■ DATA SHOWN ■
════
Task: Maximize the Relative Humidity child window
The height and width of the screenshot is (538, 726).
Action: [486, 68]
════
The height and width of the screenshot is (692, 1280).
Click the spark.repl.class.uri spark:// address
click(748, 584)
════
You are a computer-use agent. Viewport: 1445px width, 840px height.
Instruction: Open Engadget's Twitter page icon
════
Print exactly the lines of the listing above starting at the line containing "You are a computer-use" and ending at the line containing "Instruction: Open Engadget's", both included.

■ TASK OUTPUT ■
You are a computer-use agent. Viewport: 1445px width, 840px height.
Instruction: Open Engadget's Twitter page icon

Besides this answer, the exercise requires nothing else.